__EXERCISE OBJECTIVE__: Output, word for word, the line that contains "Task: Open Excel from the Windows taskbar" and all lines after it in the records below, omitting pictures.

__SOURCE RECORDS__:
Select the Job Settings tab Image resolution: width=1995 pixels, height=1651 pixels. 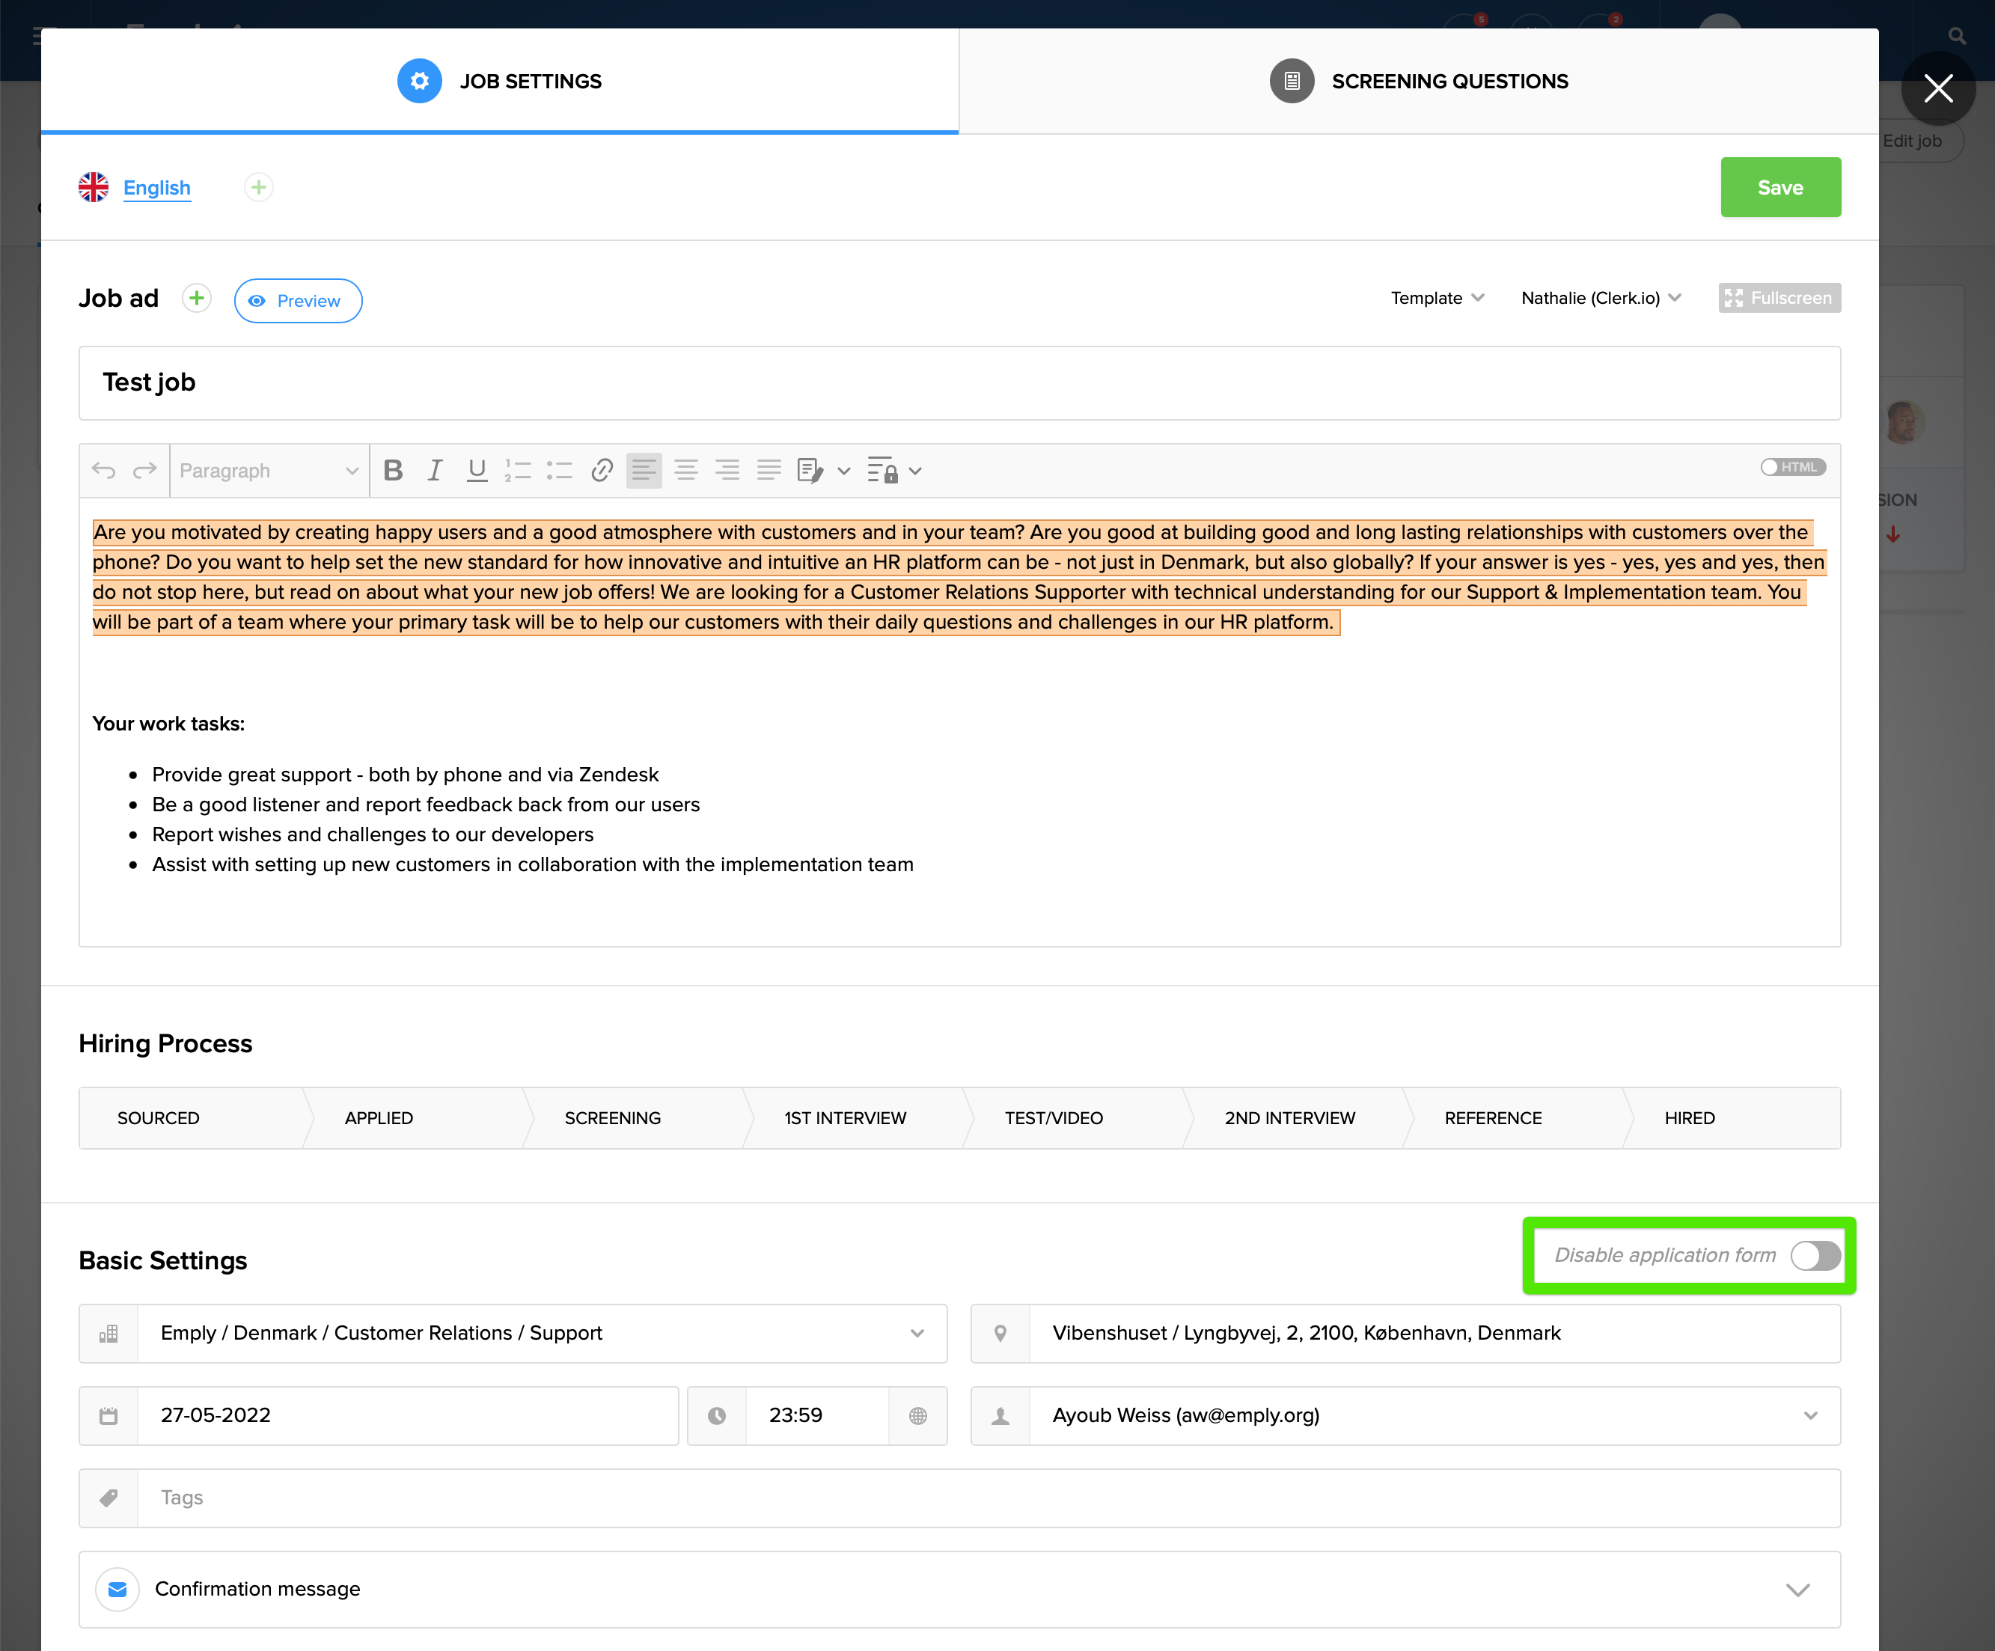click(500, 82)

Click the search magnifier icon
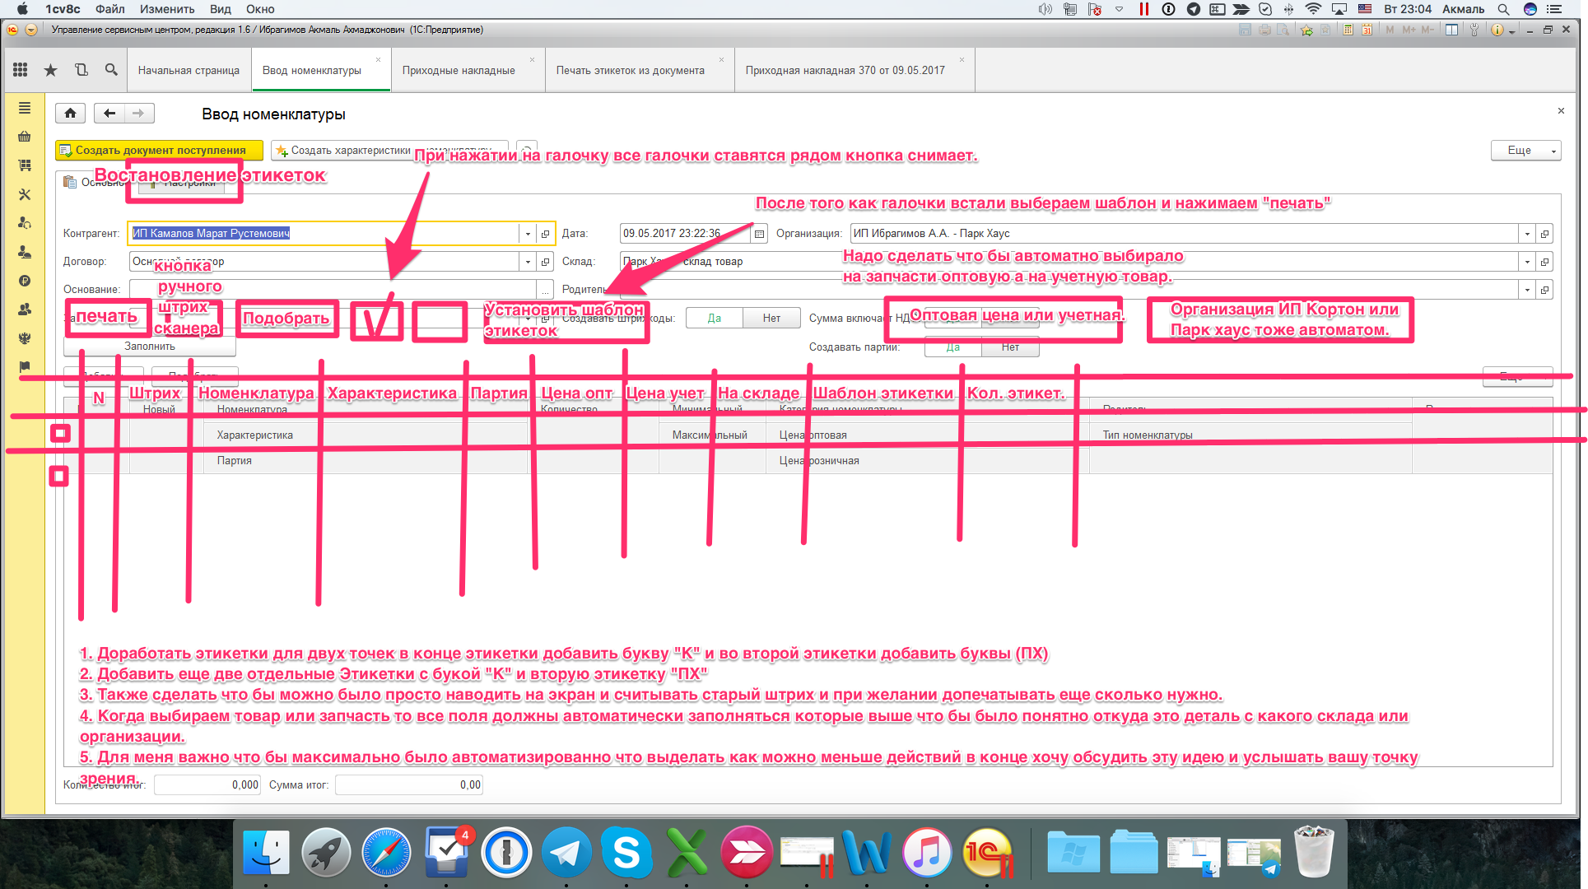pos(111,70)
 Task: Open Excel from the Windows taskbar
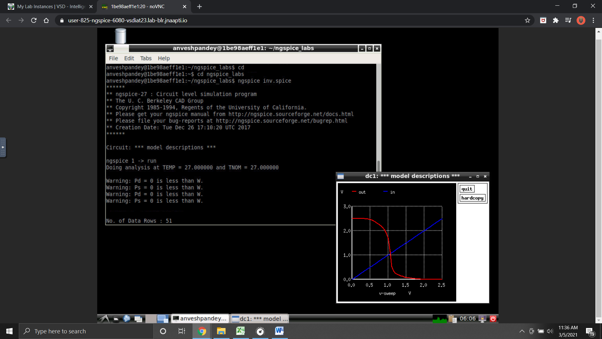240,331
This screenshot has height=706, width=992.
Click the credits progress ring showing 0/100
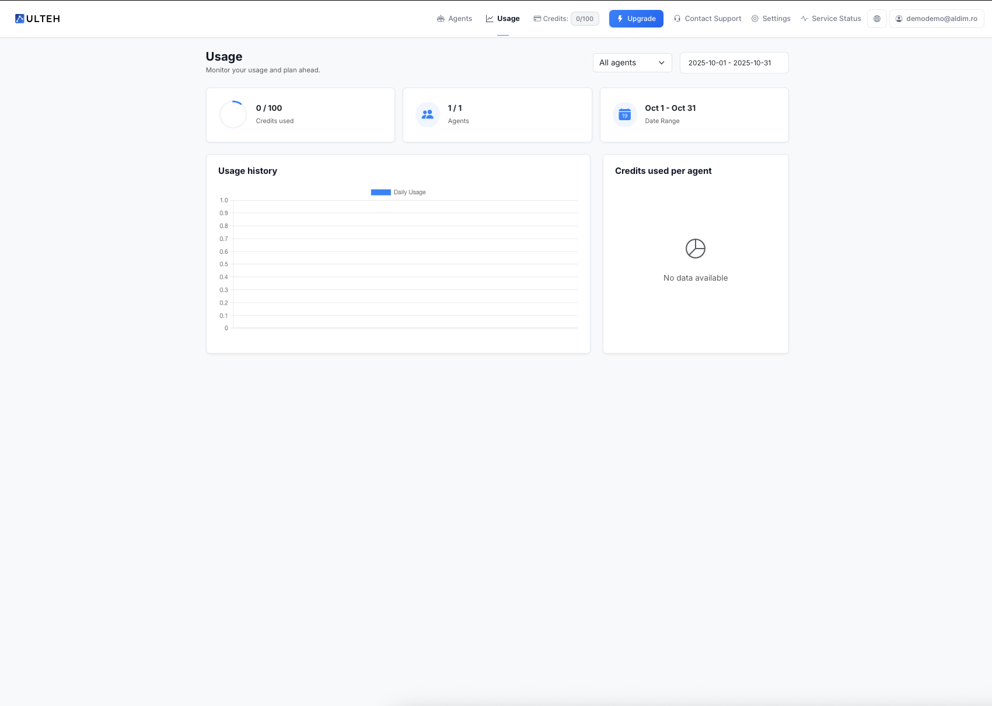click(233, 114)
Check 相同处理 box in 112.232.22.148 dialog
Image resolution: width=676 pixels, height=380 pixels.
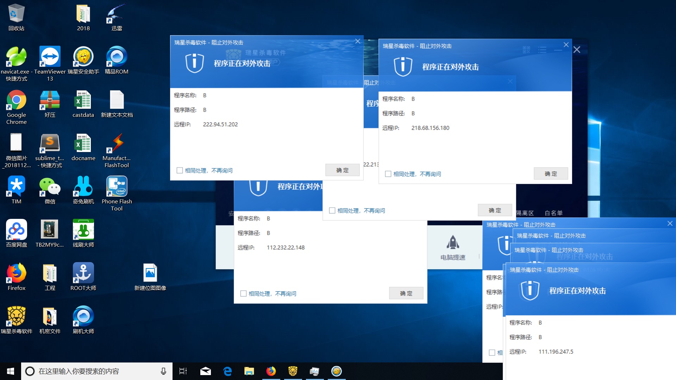coord(243,294)
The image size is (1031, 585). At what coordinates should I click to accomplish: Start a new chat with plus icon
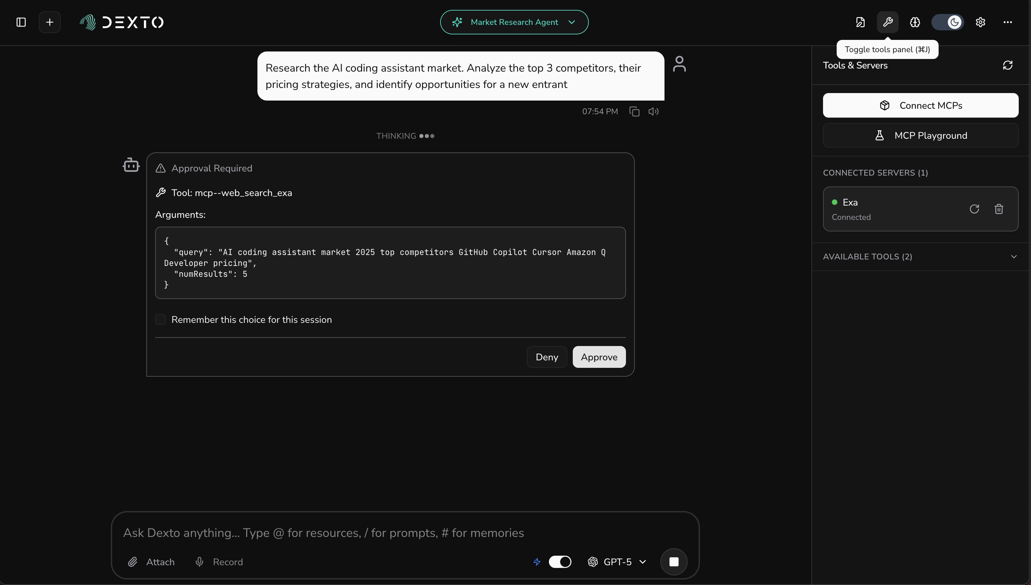pyautogui.click(x=49, y=22)
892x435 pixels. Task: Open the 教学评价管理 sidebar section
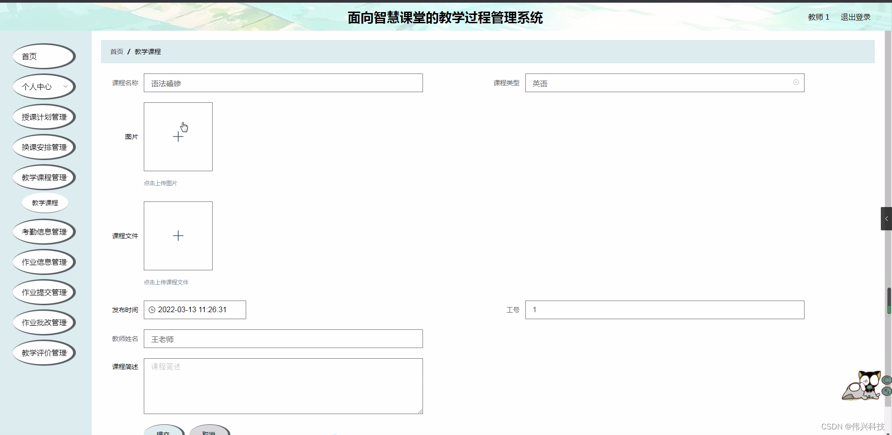[44, 353]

__SOLUTION FOR THIS PROBLEM__:
 Task: Open Excel from the Windows taskbar
240,331
This screenshot has height=706, width=992.
Click the credits progress ring showing 0/100
click(233, 114)
Check 相同处理 box in 112.232.22.148 dialog
Image resolution: width=676 pixels, height=380 pixels.
coord(243,294)
The image size is (1031, 585). At what coordinates should I click to accomplish: Start a new chat with plus icon
pyautogui.click(x=49, y=22)
892x435 pixels. Task: Open the 教学评价管理 sidebar section
[44, 353]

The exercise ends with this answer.